**PASSAGE SHOWN:**

□ □ □ □

Under one exemplary embodiment, a processing device is disclosed, wherein the processing device comprises an audio input configured to receive digital audio from one of (i) a computer network and (ii) a digital media file; a memory, operatively coupled to the audio input; and a processing apparatus, communicatively coupled to the audio input, wherein the processing apparatus is configured to activate a decoder application on said processing device to transform the received digital audio from a time domain to a frequency domain and store the transformed digital audio in the memory; wherein the decoding application is configured to process the stored digital audio using a decoder application interface to determine the presence of ancillary codes encoded into the digital audio.

Under another exemplary embodiment, a processor-based method is disclosed for configuring a processing device to read ancillary codes embedded in digital audio, comprising the steps of receiving digital audio at an input of the processing device from one of (i) a computer network and (ii) a digital media file; and configuring a processor on the processing device to activate a decoder application on said processing device to transform the received digital audio from a time domain to a frequency domain and store the transformed digital audio in a memory; wherein the decoding application is configured to process the stored digital audio using a decoder application interface to determine the presence of ancillary codes encoded into the digital audio.

In yet another exemplary embodiment, a computer program product is disclosed, comprising a computer usable medium having a computer readable program code tangibly embodied therein, said computer readable program code adapted to be executed to implement a method for reading ancillary code from digital audio, said method comprising: sampling the digital audio from an input of the processing device, said input being configured to receive the digital audio from one of (i) a computer network and (ii) a digital media file; and activating a decoder application on said processing device to transform the received digital audio from a time domain to a frequency domain and store the transformed digital audio in a memory; wherein the decoding application is configured to process the stored digital audio using a decoder application interface to determine the presence of ancillary codes encoded into the digital audio.

□ □ □ □

**PROVIDED DATA:**

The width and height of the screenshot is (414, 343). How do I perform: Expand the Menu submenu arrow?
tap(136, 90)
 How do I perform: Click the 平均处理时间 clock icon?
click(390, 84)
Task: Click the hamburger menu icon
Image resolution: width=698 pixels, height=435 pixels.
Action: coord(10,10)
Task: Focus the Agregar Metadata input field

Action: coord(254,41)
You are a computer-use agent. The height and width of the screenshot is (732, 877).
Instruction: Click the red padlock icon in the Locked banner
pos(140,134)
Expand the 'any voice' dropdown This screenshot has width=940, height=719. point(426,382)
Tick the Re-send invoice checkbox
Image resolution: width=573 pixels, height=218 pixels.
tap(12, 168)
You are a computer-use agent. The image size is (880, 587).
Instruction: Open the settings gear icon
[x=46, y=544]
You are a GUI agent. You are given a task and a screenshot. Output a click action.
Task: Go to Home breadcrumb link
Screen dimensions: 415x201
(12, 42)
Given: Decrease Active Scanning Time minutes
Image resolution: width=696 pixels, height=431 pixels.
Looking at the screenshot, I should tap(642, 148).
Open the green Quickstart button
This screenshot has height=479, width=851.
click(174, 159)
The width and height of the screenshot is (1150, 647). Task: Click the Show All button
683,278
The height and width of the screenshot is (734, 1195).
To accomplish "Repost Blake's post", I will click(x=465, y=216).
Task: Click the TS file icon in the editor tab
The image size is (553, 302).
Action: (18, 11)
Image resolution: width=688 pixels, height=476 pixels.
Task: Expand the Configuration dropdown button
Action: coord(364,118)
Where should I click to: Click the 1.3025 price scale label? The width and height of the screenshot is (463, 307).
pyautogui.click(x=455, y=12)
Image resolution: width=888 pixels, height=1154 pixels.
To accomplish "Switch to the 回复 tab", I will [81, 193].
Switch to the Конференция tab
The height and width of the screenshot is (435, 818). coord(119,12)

□ □ □ □

**STATED EXERCISE 1:** Please output the entries, starting at the line containing "You are a computer-use agent. The image" and ending at the line containing "click(174, 159)", as a JSON list of strings with one string per line and blank lines left out.
**STATED EXERCISE 2:** Write what comes next in the patent passage on audio decoding.
None of the entries relate to the patent passage on audio decoding.

**EXERCISE ANSWER 1:**
[
  "You are a computer-use agent. The image size is (880, 587).",
  "Instruction: Open the settings gear icon",
  "[x=46, y=544]",
  "You are a GUI agent. You are given a task and a screenshot. Output a click action.",
  "Task: Go to Home breadcrumb link",
  "Screen dimensions: 415x201",
  "(12, 42)",
  "Given: Decrease Active Scanning Time minutes",
  "Image resolution: width=696 pixels, height=431 pixels.",
  "Looking at the screenshot, I should tap(642, 148).",
  "Open the green Quickstart button",
  "This screenshot has height=479, width=851.",
  "click(174, 159)"
]

**EXERCISE ANSWER 2:**
BRIEF DESCRIPTION OF THE DRAWINGS

The present invention is illustrated by way of example and not limitation in the figures of the accompanying drawings, in which like references indicate similar elements and in which:

FIG. 1 is an exemplary system diagram illustrating communication among mobile terminals to a computer network that is communicatively coupled to at least one server arrangement and external entities;

FIG. 2 is an exemplary mobile terminal portable computing device configured to provide monitoring capabilities on the device;

FIG. 3 is an exemplary software architecture for implementing a decoding application under one embodiment;

FIG. 4 is an exemplary framework for media reproduction and decoding under one embodiment;

FIG. 5 is an exemplary message structure for decoding ancillary codes and/or messages that may be suitable for obtaining supplemental information;

FIG. 6 illustrates an exemplary decoding process under one embodiment;

FIG. 7 is an exemplary flow chart illustrating a methodology for retrieving ancillary code from an encoded audio signal;

FIG. 8 is an exemplary flow chart illustrating another methodology for retrieving ancillary code from an encoded audio signal; and

FIG. 9 is an exemplary flow diagram for executing a decoder application on a processing device under one embodiment.

DETAILED DESCRIPTION

A mobile terminal as used herein comprises at least one wireless communications transceiver. Non-limiting examples of the transceivers include a GSM (Global System for Mobile Communications) transceiver, a GPRS (General Packet Radio Service) transceiver, an EDGE (Enhanced Data rates for Global Evolution) transceiver, a UMTS (Universal Mobile Telecommunications System) transceiver, a WCDMA (wideband code division multiple access) transceiver, a PDC (Personal Digital Cellular) transceiver, a PHS (Personal Handy-phone System) transceiver, and a WLAN (Wireless LAN, wireless local area network) transceiver. The transceiver may be such that it is configured to co-operate with a predetermined communications network (infrastructure), such as the transceivers listed above. The network may further connect to other networks and provide versatile switching means for establishing circuit switched and/or packet switched connections between the two end points. Additionally, the device may include a wireless transceiver such as a Bluetooth adapter meant for peer-to-peer communication and piconet/scatternet use. Furthermore, the terminal may include interface(s) for wired connections and associated communication relative to external entities, such as an USB (Universal Serial Bus) interface or a Firewire interface.

As will be explained in further detail below, mobile terminal events may be monitored, where the events may include, for example, substantially non-user-initiated incidents such as battery status change, not at least directly initiated by the user of the device. The actions may include substantially user-initiated intentional activities and incidents, for example use of the web browser, movements, reading a message, etc. Some incidents may be also considered to conveniently fit both the above incident classes.

Turning to FIG. 1, an exemplary system architecture is illustrated. The exemplary system comprises a audio monitoring part executed in one or more terminals, or portable computing devices 102, 104, 106 of respective users and a server arrangement part 112 comprising one or more server devices (112a, 112b) functionally arranged so as to establish a media server entity. Devices 102-106 are configured to monitor audio media exposure relating to their respective users in accordance with the principles set forth herein. Server 112 is typically connected to a communications network 110 whereto also the mobile terminals 102, 104, 106 are provided with access, e.g. via one or more access networks 108a, 108b, which may be cellular, wired or wireless local area networks, for instance. External entities 114 such as services/servers (114a, 114b) may be connected to the server arrangement 112 via the network 110 for obtaining, storing and processing audio code data received from devices 102-106 and related data derived therefrom and/or for providing supplementary data.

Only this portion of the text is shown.